* _Dataset entries_:
----

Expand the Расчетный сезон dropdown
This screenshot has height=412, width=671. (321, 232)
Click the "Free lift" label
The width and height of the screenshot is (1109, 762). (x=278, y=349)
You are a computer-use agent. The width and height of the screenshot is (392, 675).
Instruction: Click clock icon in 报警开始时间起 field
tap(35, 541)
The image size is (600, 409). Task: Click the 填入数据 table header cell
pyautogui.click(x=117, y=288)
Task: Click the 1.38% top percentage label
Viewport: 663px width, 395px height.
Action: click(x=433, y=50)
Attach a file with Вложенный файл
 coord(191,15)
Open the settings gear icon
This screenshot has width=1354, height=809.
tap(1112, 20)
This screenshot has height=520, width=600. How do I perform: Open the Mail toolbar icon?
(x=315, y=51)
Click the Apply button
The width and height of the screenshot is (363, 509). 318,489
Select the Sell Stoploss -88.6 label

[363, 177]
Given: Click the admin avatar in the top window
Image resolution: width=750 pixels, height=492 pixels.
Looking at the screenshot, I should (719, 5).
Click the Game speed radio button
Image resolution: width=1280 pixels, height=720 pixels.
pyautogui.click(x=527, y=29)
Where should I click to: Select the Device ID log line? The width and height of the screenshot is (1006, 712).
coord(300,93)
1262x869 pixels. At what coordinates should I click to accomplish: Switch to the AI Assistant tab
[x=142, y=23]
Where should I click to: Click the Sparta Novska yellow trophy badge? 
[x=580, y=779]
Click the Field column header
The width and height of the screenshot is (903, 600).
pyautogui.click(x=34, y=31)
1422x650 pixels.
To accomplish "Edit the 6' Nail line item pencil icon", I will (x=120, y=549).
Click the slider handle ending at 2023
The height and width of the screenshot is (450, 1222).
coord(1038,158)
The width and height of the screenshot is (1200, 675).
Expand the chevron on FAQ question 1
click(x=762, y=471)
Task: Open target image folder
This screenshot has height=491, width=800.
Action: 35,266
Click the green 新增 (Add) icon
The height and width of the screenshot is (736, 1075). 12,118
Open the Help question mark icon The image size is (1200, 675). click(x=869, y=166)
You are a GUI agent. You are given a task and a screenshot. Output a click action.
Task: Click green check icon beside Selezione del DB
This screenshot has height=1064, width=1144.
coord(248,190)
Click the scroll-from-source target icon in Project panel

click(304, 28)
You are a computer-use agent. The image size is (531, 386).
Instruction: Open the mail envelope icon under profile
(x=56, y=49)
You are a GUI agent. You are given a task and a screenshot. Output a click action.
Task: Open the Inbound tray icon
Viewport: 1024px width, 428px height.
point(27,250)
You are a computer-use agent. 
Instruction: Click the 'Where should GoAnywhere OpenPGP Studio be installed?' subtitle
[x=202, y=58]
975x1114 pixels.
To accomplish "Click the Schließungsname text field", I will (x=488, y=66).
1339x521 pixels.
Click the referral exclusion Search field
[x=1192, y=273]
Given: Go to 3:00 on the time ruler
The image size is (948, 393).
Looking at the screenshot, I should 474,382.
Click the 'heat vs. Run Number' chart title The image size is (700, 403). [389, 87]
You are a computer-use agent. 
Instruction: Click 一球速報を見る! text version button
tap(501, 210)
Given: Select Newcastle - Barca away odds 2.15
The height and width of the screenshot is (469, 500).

----

* _PROBLEM DETAILS_:
Every line above should be retyped exactly as given.

* _ANSWER SPACE_:
Expand the Расчетный сезон dropdown
This screenshot has height=412, width=671. (321, 232)
Click the "Free lift" label
The width and height of the screenshot is (1109, 762). (x=278, y=349)
You are a computer-use agent. The width and height of the screenshot is (392, 675).
Instruction: Click clock icon in 报警开始时间起 field
tap(35, 541)
The image size is (600, 409). Task: Click the 填入数据 table header cell
pyautogui.click(x=117, y=288)
Task: Click the 1.38% top percentage label
Viewport: 663px width, 395px height.
Action: click(x=433, y=50)
Attach a file with Вложенный файл
 coord(191,15)
Open the settings gear icon
This screenshot has width=1354, height=809.
tap(1112, 20)
This screenshot has height=520, width=600. How do I perform: Open the Mail toolbar icon?
(x=315, y=51)
Click the Apply button
The width and height of the screenshot is (363, 509). 318,489
Select the Sell Stoploss -88.6 label

[363, 177]
Given: Click the admin avatar in the top window
Image resolution: width=750 pixels, height=492 pixels.
Looking at the screenshot, I should (719, 5).
Click the Game speed radio button
Image resolution: width=1280 pixels, height=720 pixels.
pyautogui.click(x=527, y=29)
Where should I click to: Select the Device ID log line? The width and height of the screenshot is (1006, 712).
coord(300,93)
1262x869 pixels. At what coordinates should I click to accomplish: Switch to the AI Assistant tab
[x=142, y=23]
Where should I click to: Click the Sparta Novska yellow trophy badge? 
[x=580, y=779]
Click the Field column header
The width and height of the screenshot is (903, 600).
pyautogui.click(x=34, y=31)
1422x650 pixels.
To accomplish "Edit the 6' Nail line item pencil icon", I will (x=120, y=549).
Click the slider handle ending at 2023
The height and width of the screenshot is (450, 1222).
coord(1038,158)
The width and height of the screenshot is (1200, 675).
Expand the chevron on FAQ question 1
click(x=762, y=471)
Task: Open target image folder
This screenshot has height=491, width=800.
Action: 35,266
Click the green 新增 (Add) icon
The height and width of the screenshot is (736, 1075). 12,118
Open the Help question mark icon The image size is (1200, 675). click(x=869, y=166)
You are a GUI agent. You are given a task and a screenshot. Output a click action.
Task: Click green check icon beside Selezione del DB
This screenshot has height=1064, width=1144.
coord(248,190)
Click the scroll-from-source target icon in Project panel

click(304, 28)
You are a computer-use agent. The image size is (531, 386).
Instruction: Open the mail envelope icon under profile
(x=56, y=49)
You are a GUI agent. You are given a task and a screenshot. Output a click action.
Task: Open the Inbound tray icon
Viewport: 1024px width, 428px height.
point(27,250)
You are a computer-use agent. 
Instruction: Click the 'Where should GoAnywhere OpenPGP Studio be installed?' subtitle
[x=202, y=58]
975x1114 pixels.
To accomplish "Click the Schließungsname text field", I will (x=488, y=66).
1339x521 pixels.
Click the referral exclusion Search field
[x=1192, y=273]
Given: Go to 3:00 on the time ruler
The image size is (948, 393).
Looking at the screenshot, I should 474,382.
Click the 'heat vs. Run Number' chart title The image size is (700, 403). [389, 87]
You are a computer-use agent. 
Instruction: Click 一球速報を見る! text version button
tap(501, 210)
Given: Select Newcastle - Barca away odds 2.15
The height and width of the screenshot is (469, 500).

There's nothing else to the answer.